**Work task**:
With no images included, output each entry below exactly as it appears.

**Records supplied**:
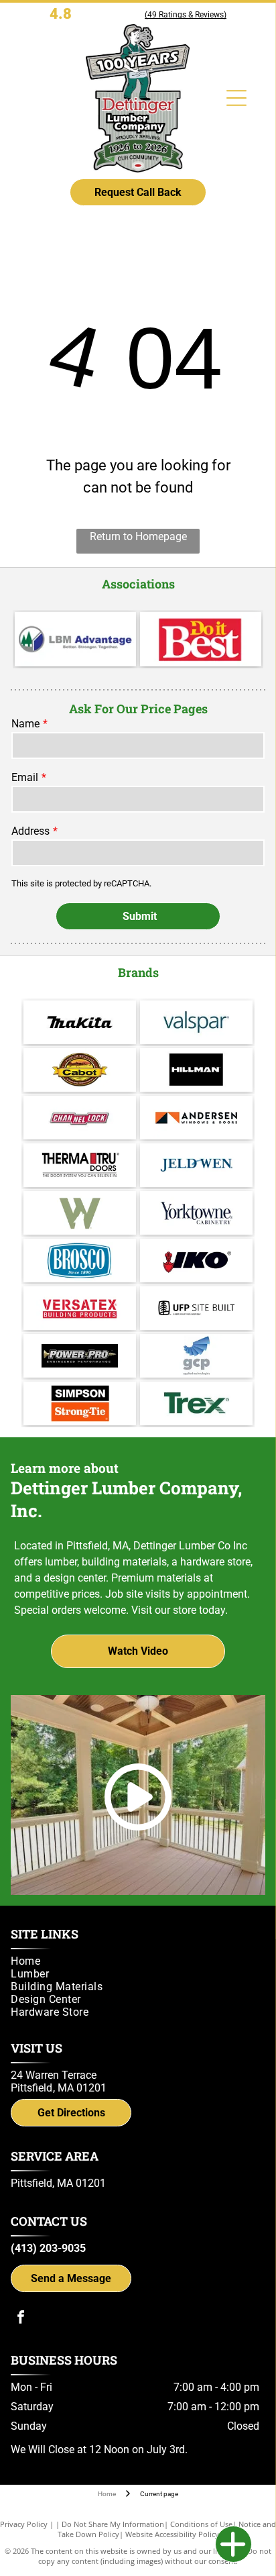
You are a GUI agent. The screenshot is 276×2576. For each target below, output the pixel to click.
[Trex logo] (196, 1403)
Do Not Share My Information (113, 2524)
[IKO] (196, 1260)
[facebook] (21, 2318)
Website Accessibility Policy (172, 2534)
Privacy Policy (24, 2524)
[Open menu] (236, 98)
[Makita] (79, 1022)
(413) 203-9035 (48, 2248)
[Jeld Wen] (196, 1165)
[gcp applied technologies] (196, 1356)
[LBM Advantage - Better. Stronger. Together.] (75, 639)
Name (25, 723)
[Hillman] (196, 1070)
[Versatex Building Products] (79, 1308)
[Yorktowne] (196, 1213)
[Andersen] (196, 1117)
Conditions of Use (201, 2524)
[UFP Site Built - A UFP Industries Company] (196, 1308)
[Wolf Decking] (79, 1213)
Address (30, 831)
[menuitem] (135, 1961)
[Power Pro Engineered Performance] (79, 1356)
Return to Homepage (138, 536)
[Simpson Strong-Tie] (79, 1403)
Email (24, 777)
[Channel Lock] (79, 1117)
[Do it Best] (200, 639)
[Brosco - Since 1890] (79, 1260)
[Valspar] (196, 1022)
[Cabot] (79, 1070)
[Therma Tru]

**Response for this exercise**:
You are a GUI agent. The screenshot is 276×2576. For each target below, output the pixel to click.
[Trex logo] (196, 1403)
Do Not Share My Information (113, 2524)
[IKO] (196, 1260)
[facebook] (21, 2318)
Website Accessibility Policy (172, 2534)
Privacy Policy (24, 2524)
[Open menu] (236, 98)
[Makita] (79, 1022)
(413) 203-9035 (48, 2248)
[Jeld Wen] (196, 1165)
[gcp applied technologies] (196, 1356)
[LBM Advantage - Better. Stronger. Together.] (75, 639)
Name (25, 723)
[Hillman] (196, 1070)
[Versatex Building Products] (79, 1308)
[Yorktowne] (196, 1213)
[Andersen] (196, 1117)
Conditions of Use (201, 2524)
[UFP Site Built - A UFP Industries Company] (196, 1308)
[Wolf Decking] (79, 1213)
Address (30, 831)
[menuitem] (135, 1961)
[Power Pro Engineered Performance] (79, 1356)
Return to Homepage (138, 536)
[Simpson Strong-Tie] (79, 1403)
Email (24, 777)
[Channel Lock] (79, 1117)
[Do it Best] (200, 639)
[Brosco - Since 1890] (79, 1260)
[Valspar] (196, 1022)
[Cabot] (79, 1070)
[Therma Tru]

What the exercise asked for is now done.